In January 2017, the CRE approved the procedure for the implementation of the PCC, an instrument created in 2016 in accordance with the best international practices in the field. It is an instrument that promotes the entry of new participants to the natural gas industry for the benefit of the electrical, industrial, services and residential users sectors.

It established that, within a maximum period of four years, Pemex TRI should make available to third party traders the part of its portfolio of contracts that represented 70 percent of the total volume of natural gas associated with its commercialization activities. Also, the procedure stipulated that marketing users could choose to remain with Pemex or select another marketer without penalty.

Based on this procedure, the PCC should be implemented in three phases. On February 1, 2017, Phase I of the PCC began with a public event in which contracts that represented 31 percent of the volume of commercialization to remain with Pemex TRI and 21.3 percent of contracts were selected through a raffle. what should be made available to third-party marketers in this first phase, guaranteeing at all times the contractual freedom of the purchasers to choose the marketer of their choice.

As of March 2018, Pemex TRI had ceded more than 30 percent of the volume of natural gas that it traded at the beginning of the CCP, more than 10 percentage points higher than expected.

Because the results of Phase I were favorable, the CRE decided to unify Phases II and III in a single Final Phase, which consists of Pemex TRI making available to third party marketers 25.13 percent of its portfolio of contracts. commercialization corresponding to Phases II and III that to date are still supplied by Pemex.
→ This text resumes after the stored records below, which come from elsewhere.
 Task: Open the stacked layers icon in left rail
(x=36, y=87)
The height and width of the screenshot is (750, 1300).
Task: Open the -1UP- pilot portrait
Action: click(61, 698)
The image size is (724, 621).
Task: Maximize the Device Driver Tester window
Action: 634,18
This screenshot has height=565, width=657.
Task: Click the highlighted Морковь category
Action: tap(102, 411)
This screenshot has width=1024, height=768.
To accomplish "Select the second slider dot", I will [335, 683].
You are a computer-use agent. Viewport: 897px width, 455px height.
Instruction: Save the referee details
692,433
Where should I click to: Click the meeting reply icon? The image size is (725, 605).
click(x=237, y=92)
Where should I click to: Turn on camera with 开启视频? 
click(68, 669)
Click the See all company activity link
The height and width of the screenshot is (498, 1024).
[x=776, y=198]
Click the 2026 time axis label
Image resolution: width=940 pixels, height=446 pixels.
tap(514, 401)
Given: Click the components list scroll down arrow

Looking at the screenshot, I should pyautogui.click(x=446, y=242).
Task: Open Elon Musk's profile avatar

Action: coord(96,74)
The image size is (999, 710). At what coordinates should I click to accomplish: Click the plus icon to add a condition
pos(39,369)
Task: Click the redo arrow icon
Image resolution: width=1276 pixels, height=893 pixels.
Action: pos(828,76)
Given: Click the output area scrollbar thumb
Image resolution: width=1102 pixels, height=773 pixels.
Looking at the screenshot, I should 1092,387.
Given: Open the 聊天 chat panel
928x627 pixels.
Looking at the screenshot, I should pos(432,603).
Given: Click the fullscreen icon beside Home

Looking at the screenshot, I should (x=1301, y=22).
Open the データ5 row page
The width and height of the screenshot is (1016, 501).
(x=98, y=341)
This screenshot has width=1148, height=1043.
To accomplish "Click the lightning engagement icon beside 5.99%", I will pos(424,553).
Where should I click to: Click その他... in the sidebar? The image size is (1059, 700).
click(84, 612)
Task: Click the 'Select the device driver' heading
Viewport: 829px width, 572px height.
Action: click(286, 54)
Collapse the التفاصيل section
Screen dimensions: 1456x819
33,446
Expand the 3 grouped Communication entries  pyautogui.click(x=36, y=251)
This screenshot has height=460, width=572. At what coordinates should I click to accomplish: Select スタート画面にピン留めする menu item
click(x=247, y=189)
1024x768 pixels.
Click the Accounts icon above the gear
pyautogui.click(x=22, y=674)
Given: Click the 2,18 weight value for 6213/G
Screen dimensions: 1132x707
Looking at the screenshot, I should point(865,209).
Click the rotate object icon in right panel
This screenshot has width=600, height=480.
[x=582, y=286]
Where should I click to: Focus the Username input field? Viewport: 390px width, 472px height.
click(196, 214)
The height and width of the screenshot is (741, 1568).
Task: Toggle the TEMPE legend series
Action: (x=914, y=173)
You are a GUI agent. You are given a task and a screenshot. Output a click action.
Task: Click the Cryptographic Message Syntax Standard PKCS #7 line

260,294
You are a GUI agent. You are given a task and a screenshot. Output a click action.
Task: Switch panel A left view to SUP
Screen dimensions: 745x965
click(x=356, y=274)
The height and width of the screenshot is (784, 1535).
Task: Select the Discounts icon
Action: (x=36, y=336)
The implementation of the Final Phase takes up some of the elements of Phase I in order to give continuity:

  1. Maximum publicity of contract data.
  2. Inclusion in the contracts of Pemex TRI, of a clause of anticipated termination without penalty, during the implementation of the PCC.
  3. Obligation for Pemex TRI to send a binding offer, which must be respected at the signing of the contract.
  4. Use of a base reference for the presentation of offers to users by Pemex TRI and the marketers, which facilitates the comparison of offers by users.
  5. Clarida the implementation process for the assignment, as well as follow-up of the same

It should be noted that marketing users can continue to choose to stay with Pemex or select another marketer without penalty.

The PCC facilitates the participation of new marketers and promotes the development of a dynamic, competitive and inclusive natural gas market.